Eine meiner scharfen und, wenn sie ausbleiben, immer schnell vergessenen Magen-Attacken, die in Wellen durch den unteren Oberleib ziehen, sehr schmerzhaft drücken und pochen und bis zu den Nieren ausstrahlen, so daß ich eigentlich gar nicht weiß, wie mich krümmen. Der Zustand kündigte sich bereits mittags an und zog sich leis über den Tag, aber ich vergaß ihn in der Arbeit. Als ich in der Lützowbar ankam, ging es, kaum war ich vom Rad gestiegen, auf das heftigste los. Ich mag dann nicht sprechen, starre am liebsten stumm vor mich hin, halte einfach aus, bis die Sache vorbei ist. Sie macht einen völlig hilflos, man will nicht mal, wie bei anderem Schmerz, gegen die Wände rennen. Will einfach warten. Lauscht auf ein ganz bestimmtes Grummeln unterhalb des Magens, weil das ankündigt: Es ist bald vorbei. Mitunter läßt das Stunden auf sich warten, ganz selten mehr als einen Tag.
Also abgebrochen und die Freunde sitzen lassen. Selbstverständlich verstanden sie das. Zurückgeradelt. Komischerweise hört der Magenschmerz, wenn ich sehr kräftig trete, wenn ich also schnell fahre, auf. Und setzt ein, kaum sitze oder liege ich wieder oder bewege mich langsam. Gleich meiner afghanischen Freundin Arrianes Tip, vier Löffel pures Olivenöl zu schlucken, beherzigt. Das hat zweidreimal schon geholfen oder doch wenigstens deutlich gemildert. Und Wasser für Kamillentee und für die Wärmflasche aufgesetzt. Während der Tee zieht, noch schnell diesen letzten Eintrag des Tages getippt. Dann werd ich schlafen gehen. Zu schlafen versuchen jedenfalls. Eine Stunde mehr im Bett als normal kann nicht schaden. Morgen früh um sechs will ich fit sein.

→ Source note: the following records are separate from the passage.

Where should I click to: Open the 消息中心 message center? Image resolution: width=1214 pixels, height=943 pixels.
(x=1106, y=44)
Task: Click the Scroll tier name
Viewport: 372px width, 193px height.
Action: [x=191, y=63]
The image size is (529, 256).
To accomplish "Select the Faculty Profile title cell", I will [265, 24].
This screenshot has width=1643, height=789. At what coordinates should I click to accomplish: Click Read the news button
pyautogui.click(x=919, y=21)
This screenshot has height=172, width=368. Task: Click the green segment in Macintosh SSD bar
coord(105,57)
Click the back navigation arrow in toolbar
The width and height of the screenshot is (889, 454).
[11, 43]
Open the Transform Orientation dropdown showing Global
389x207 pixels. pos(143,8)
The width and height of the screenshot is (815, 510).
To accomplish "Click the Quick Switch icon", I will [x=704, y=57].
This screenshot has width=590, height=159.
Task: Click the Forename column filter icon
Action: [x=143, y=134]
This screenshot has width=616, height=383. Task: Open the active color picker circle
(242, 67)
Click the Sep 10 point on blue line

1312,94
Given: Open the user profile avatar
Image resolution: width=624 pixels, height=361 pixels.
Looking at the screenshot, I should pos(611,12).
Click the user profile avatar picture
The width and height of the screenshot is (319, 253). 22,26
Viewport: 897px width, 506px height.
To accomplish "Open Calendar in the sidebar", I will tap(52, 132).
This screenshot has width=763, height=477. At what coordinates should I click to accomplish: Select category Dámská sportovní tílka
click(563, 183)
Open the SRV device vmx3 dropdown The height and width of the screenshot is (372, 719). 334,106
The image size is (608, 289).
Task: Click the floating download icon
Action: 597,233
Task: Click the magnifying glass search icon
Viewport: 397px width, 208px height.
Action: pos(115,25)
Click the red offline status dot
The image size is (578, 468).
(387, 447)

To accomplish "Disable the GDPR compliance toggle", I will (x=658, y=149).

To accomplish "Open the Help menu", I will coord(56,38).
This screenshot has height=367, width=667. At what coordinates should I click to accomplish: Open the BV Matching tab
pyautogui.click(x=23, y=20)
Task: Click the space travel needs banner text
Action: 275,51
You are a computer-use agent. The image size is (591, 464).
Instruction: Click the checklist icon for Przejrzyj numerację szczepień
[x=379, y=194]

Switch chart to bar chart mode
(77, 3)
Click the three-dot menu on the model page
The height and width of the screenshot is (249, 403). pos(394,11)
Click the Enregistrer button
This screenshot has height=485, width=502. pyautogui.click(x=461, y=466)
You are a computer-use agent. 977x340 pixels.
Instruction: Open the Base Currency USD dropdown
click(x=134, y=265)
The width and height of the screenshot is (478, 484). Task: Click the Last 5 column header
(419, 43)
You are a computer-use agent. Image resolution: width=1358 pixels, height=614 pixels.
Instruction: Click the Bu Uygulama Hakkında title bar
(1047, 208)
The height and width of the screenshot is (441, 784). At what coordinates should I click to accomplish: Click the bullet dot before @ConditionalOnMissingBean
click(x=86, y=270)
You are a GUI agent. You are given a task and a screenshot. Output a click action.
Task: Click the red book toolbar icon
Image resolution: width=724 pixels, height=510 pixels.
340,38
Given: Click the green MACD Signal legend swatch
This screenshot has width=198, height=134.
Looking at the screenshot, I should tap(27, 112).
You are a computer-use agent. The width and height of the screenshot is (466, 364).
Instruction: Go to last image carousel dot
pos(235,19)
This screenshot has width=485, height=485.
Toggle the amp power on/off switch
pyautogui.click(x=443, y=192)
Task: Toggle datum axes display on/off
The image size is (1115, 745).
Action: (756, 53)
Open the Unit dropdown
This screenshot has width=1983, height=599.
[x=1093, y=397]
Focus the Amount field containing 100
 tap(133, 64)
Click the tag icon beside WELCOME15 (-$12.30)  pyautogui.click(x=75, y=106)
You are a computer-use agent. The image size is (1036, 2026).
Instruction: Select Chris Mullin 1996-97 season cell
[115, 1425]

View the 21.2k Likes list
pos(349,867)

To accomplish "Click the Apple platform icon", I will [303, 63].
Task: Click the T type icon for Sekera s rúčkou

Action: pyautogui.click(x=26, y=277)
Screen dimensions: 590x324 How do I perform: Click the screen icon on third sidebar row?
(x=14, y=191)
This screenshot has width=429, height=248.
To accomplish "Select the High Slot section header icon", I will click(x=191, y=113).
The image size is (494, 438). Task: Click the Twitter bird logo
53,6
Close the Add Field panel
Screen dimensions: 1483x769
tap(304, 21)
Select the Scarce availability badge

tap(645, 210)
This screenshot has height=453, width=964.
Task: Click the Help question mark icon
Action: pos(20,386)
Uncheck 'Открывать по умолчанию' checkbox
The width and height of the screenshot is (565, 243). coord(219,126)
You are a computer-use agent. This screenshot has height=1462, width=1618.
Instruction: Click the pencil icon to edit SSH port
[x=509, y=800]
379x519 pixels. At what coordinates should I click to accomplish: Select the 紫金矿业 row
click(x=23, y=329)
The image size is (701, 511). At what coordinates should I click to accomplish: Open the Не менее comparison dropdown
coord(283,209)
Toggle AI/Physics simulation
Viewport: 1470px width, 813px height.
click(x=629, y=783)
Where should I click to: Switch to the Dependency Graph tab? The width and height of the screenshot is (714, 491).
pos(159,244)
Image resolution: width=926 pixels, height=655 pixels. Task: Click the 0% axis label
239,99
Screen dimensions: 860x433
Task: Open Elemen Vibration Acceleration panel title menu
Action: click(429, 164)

(Die Frage ist: Was löst diese Zustände aus? Momentlang kam mir der Gedanke, daß möglicherweise KETTE Geschehen aktualisiert, die ich [es? im Verbund mit dem Über-Ich? – hängt es gar mit dem um 7.25 Uhr notierten Traum zusammen?] lieber vergessen halten möchte. Oder der Körper wehrt sich gegen den Schlafmangel, vielleicht auch gegen meine, wenn der Junge nicht da ist, unregelmäßigen Mahlzeiten. Oder gegen die Situation allgemein. Keine Ahnung. Ein spezieller, also aktueller Grund kann es nicht sein. Denn das erste Mal traten diese anfallsartigen Schmerzen auf, als ich ungefähr zwölf oder dreizehn war. Sie haben mich seitdem nie verlassen, verschwanden monatelang, waren dann immer jäh wieder da.)




Arbeitsfortschritt:
ARGO, TS 19 und Notizen.
(Für einen Strukturplan ist’s noch zu früh.)
KETTE, TS 15.

In „L. Der Literaturbote“ Nr. 75 ist nun endlich, nach Jahren, mein Aufsatz über Hans Henny Jahnn und Medea erschienen.